Sri Lankan judge sentence two men to death
A woman who survived the first waves of the 2004 tsunami but was pushed back into the sea by the duo after snatching her gold chain.india Updated: Dec 14, 2006 09:11 IST
A Sri Lankan court has sentenced two men to die for causing the death of a woman, who survived the first waves of the 2004 tsunami but was pushed back into the sea by the duo after snatching her gold chain, a police officer said Thursday. After yanking her necklace, the two let Dineti Deshika fall back into the torrent on December 26, 2004. Her body was found after the waters receded.
The incident in the southern port city of Galle got wide publicity and condemnation in Sri Lanka, where the tsunami killed at least 35,000 people and affected 1 million.
"The honorable judge found both of them guilty of murder and sentenced them to death," said police office Jayalath Ballagale from Galle.
The incident came to be known when Colombo's Daily Mirror newspaper splashed photographs of two men pulling the woman after the first wave struck.

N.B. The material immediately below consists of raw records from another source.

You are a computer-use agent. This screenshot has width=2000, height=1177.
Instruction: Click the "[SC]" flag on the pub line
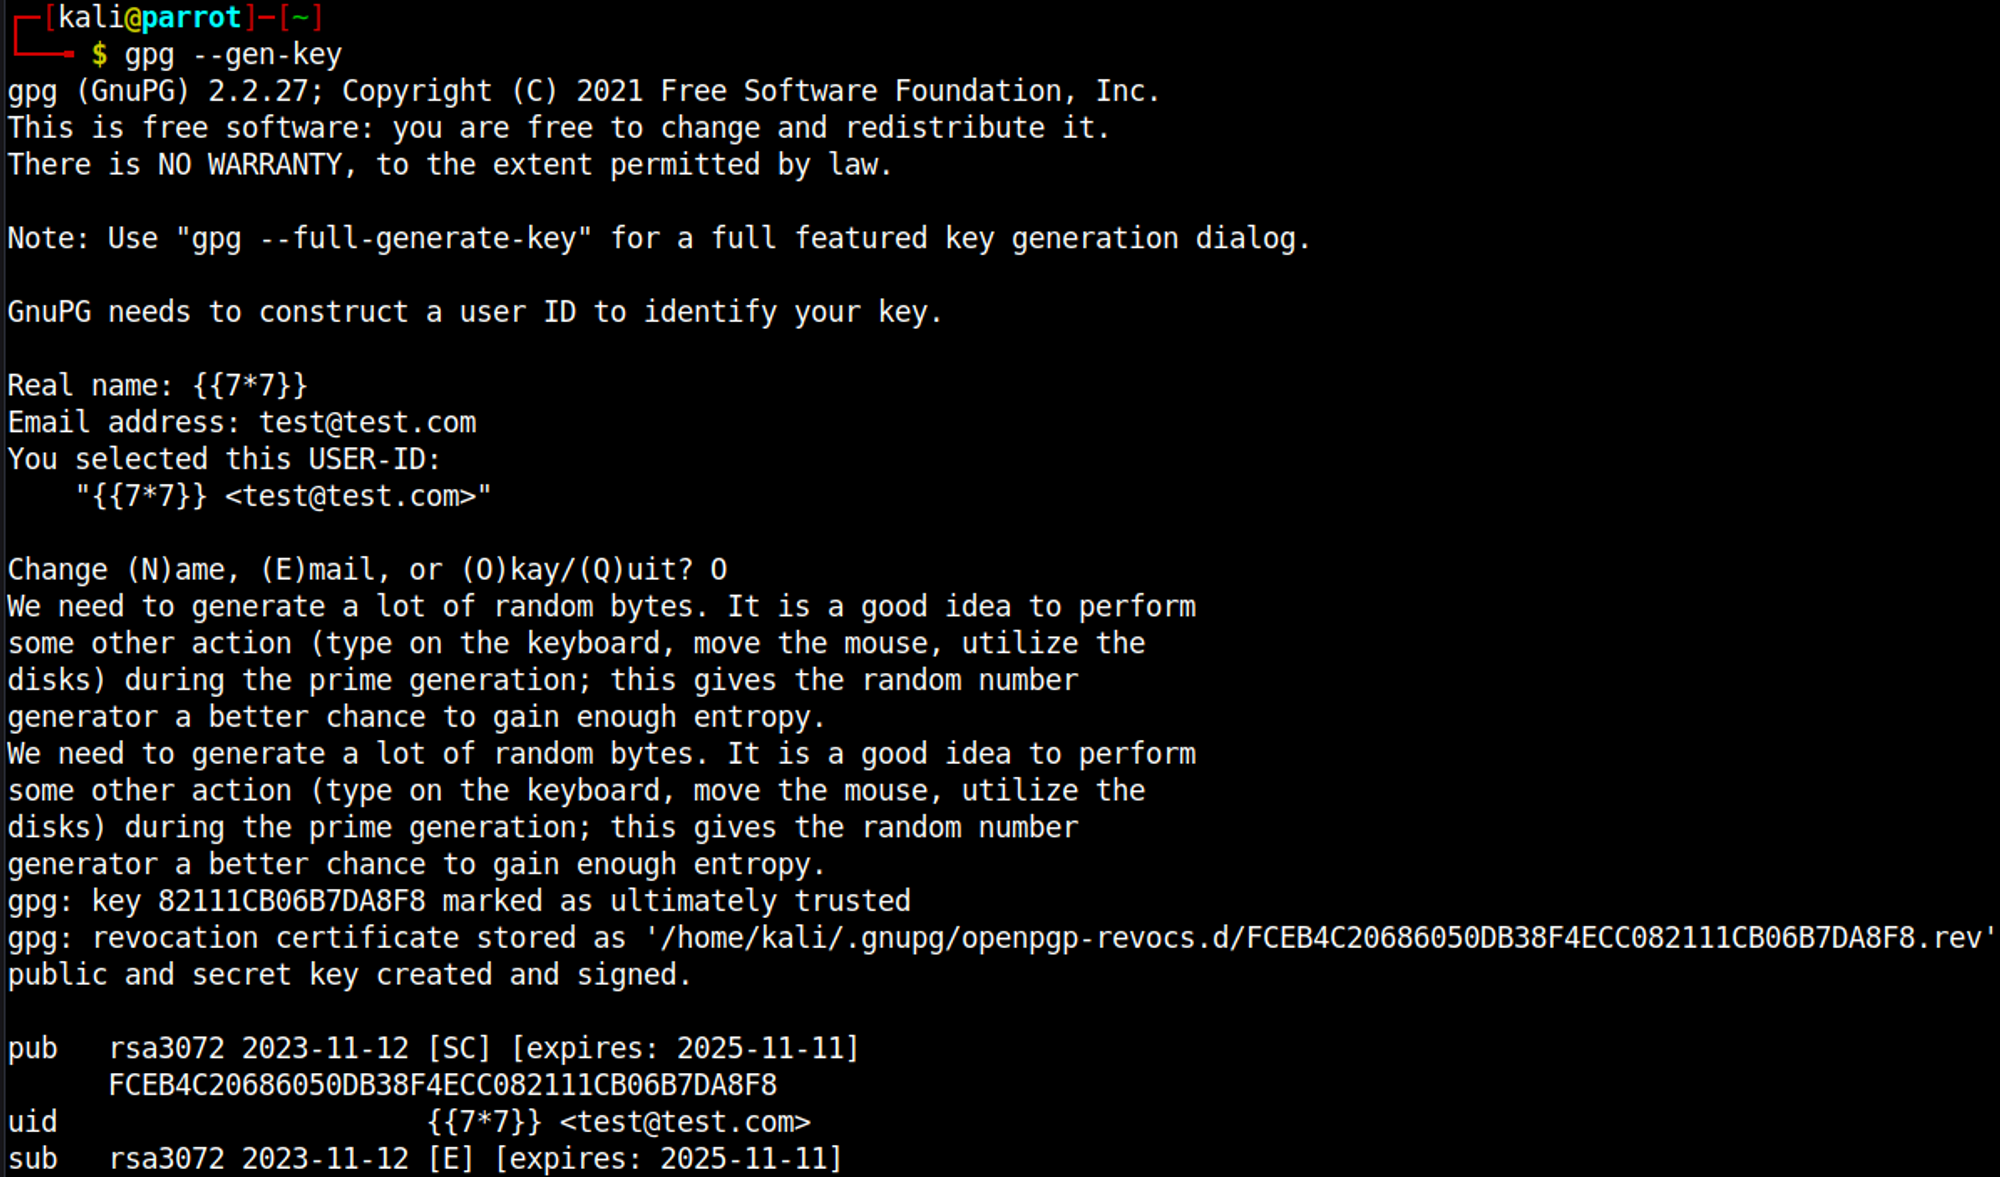pyautogui.click(x=459, y=1048)
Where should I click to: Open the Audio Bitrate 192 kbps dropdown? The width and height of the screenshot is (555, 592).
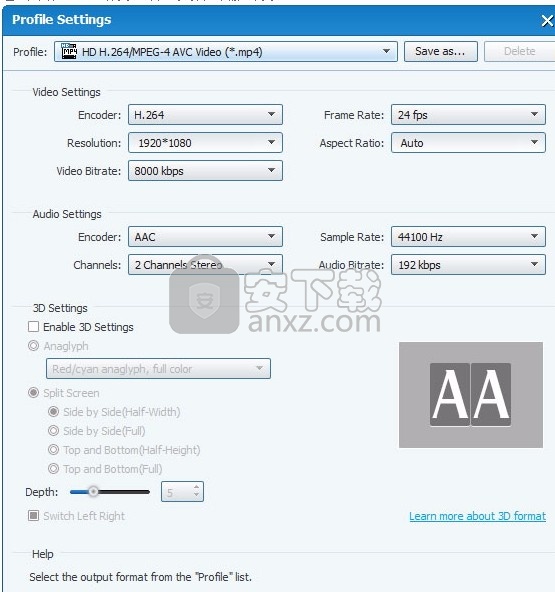coord(468,264)
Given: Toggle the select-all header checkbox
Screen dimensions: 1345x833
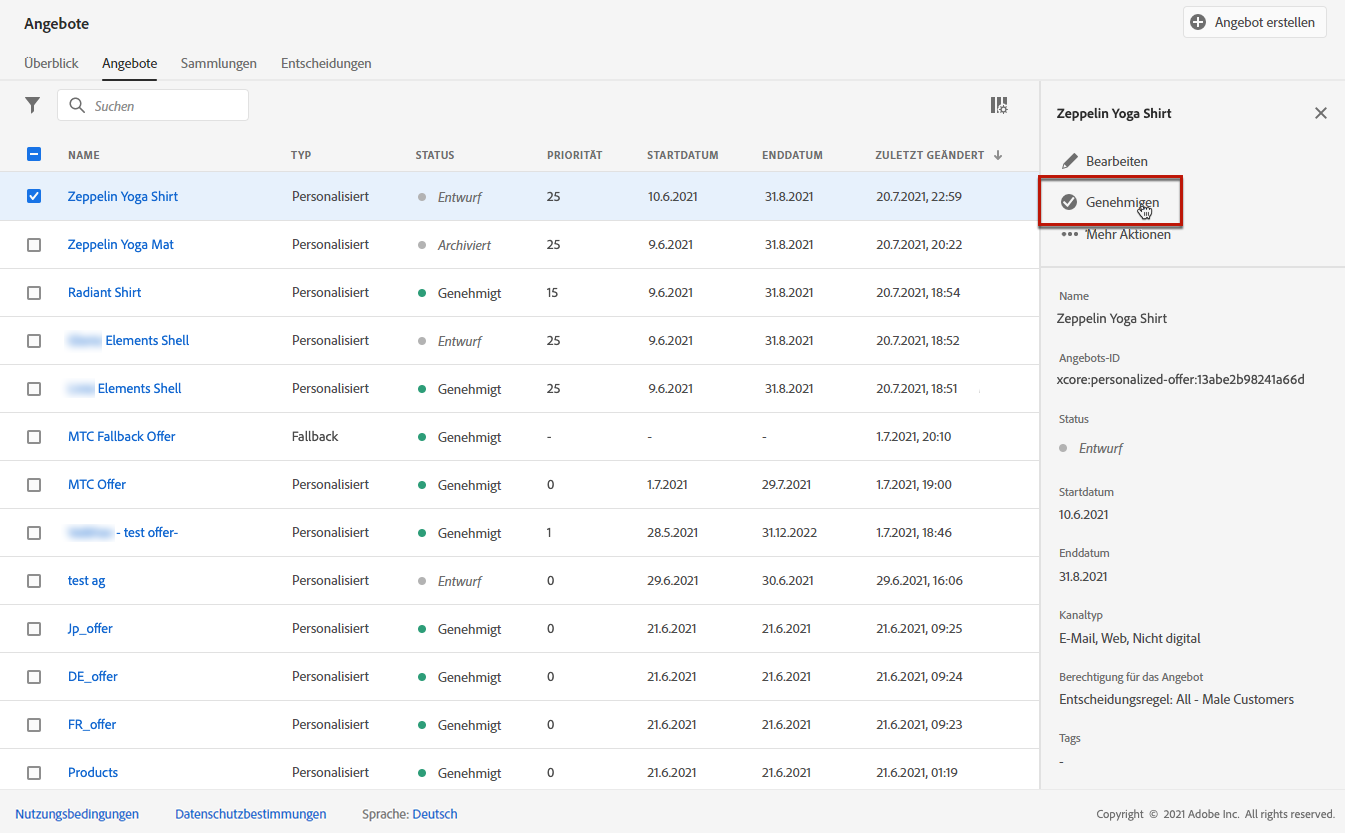Looking at the screenshot, I should [34, 154].
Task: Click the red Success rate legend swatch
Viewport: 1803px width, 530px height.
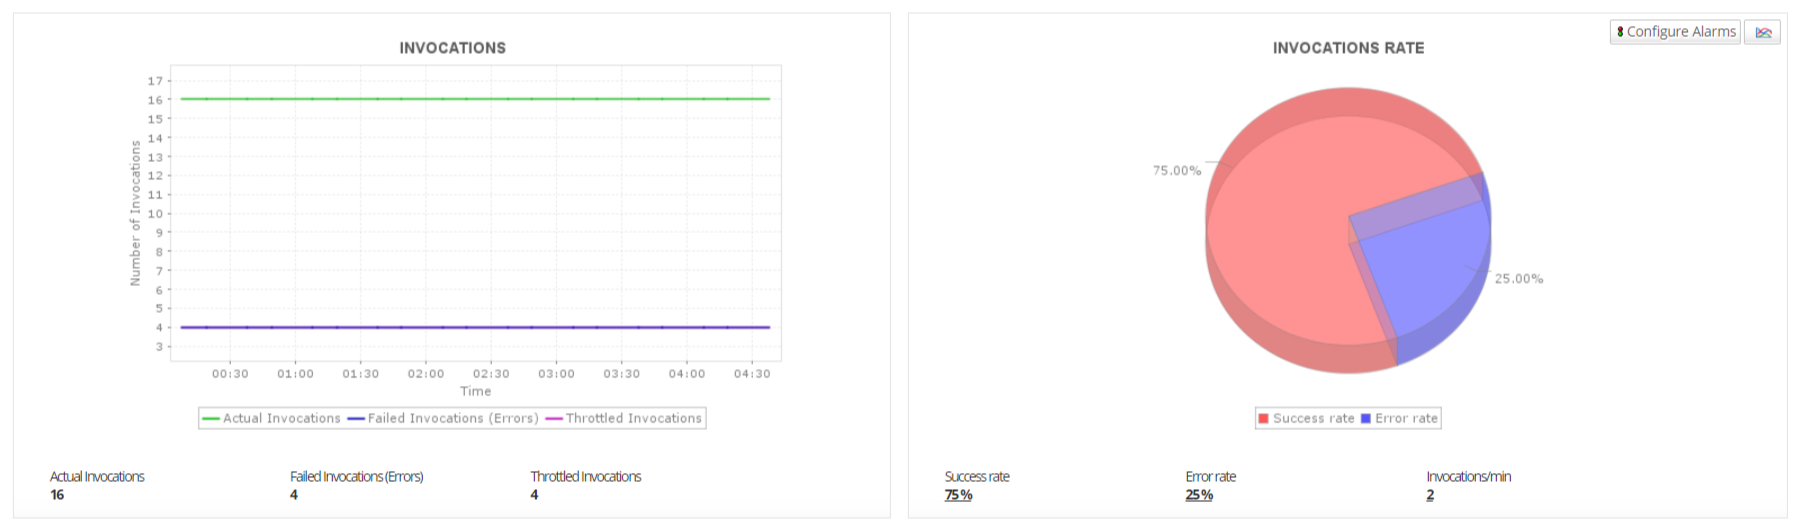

The photo series showed the men yanking the gold chain from her neck and then fighting each other for the jewelry. Deshika was carried away into the sea.
After the publication of the photos, police tracked down Ruwan Mapalagamage and Ajith Kumara on Jan. 13, 2005. Both are residents of Galle. They were initially charged with theft, which was later upgraded to murder.
Though the pair has been sentenced to death, Sri Lanka has not executed anyone in three decades, despite lifting a 1976 moratorium on the death penalty in December 2004.
Galle High Court judge Chandrasena Rajapakse sentenced Mapalagamage to two years imprisonment and fined him 2,500 rupees (US$250, euro188.47) for gold theft and sentenced him to death for murder. Kumara was acquitted of theft but sentenced for murder. The judgment was based on a video film and testimony of witnesses.
Days after the tsunami, police arrested dozens of people for looting, some making off in trucks carrying refrigerators, washing machines and furniture from coastal homes and hotels.